As for the storage Account naming, I have no clue, but looking at the templates they are linking to, they are not doing it:
"uniqueStringArray": [
"[concat(uniqueString(concat(resourceGroup().id, variables('newStorageAccountSuffix'), '0')))]",
"[concat(uniqueString(concat(resourceGroup().id, variables('newStorageAccountSuffix'), '1')))]",
"[concat(uniqueString(concat(resourceGroup().id, variables('newStorageAccountSuffix'), '2')))]",
"[concat(uniqueString(concat(resourceGroup().id, variables('newStorageAccountSuffix'), '3')))]",
"[concat(uniqueString(concat(resourceGroup().id, variables('newStorageAccountSuffix'), '4')))]"
],
I suspect, this may be somehow linked to how the storage accounts are distributed among nodes hosting them (so say accounts starting with 'A' are all hosted on the same cluster or near by clusters).

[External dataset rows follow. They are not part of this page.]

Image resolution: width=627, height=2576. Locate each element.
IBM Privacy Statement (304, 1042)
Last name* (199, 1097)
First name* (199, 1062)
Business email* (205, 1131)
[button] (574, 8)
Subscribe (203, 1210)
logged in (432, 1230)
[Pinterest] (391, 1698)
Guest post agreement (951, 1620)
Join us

It's about avoiding throttling
https://learn.microsoft.com/en-us/azure/storage/storage-scalability-targets
For standard storage accounts: A standard storage account has a
maximum total request rate of 20,000 IOPS. The total IOPS across all
of your virtual machine disks in a standard storage account should not
exceed this limit.
You can roughly calculate the number of highly utilized disks
supported by a single standard storage account based on the request
rate limit. For example, for a Basic Tier VM, the maximum number of
highly utilized disks is about 66 (20,000/300 IOPS per disk), and for
a Standard Tier VM, it is about 40 (20,000/500 IOPS per disk), as
shown in the table below.
There's is no price difference between 5 or 1 storage accounts, so why not 5?
If you create 5 SA in different Storage Rack/Stomp (Datacenter infrastructure) you have less chance to be throttled, and they have better chance to distribute traffic load. So I think those are the reasons

azure premium storage page blob/30 cost

recently we had deployed one application in Azure. For that we choose Virtual Machine(Standard DS2 v2 (2 cores, 7 GB memory)), and SQL Server Standard.But when I look into Billing, I found that premium storage page blob/30 burns higher than Computer Pricing. How can I cut price on this.:
As the Pricing for Azure Disks Storage mentioned that Premium Disks would be charged basing on the three disk sizes: P10, P20, P30. Based on the Premium Disk size your chose, you would be charged at $135.17 per month. If you leverage Premium Storage snapshots to backup data, then there is an additional billing at $0.132/GB per month.
For more details about your billing, you could log in to account.windowsazure.com, click Download Usage Details to download the spreadsheet for your billing. You could follow tutorial and tutorial to understand your Azure Costing. If you couldn't get any helpful info, please try to contact support for locating your issue to reduce your cost.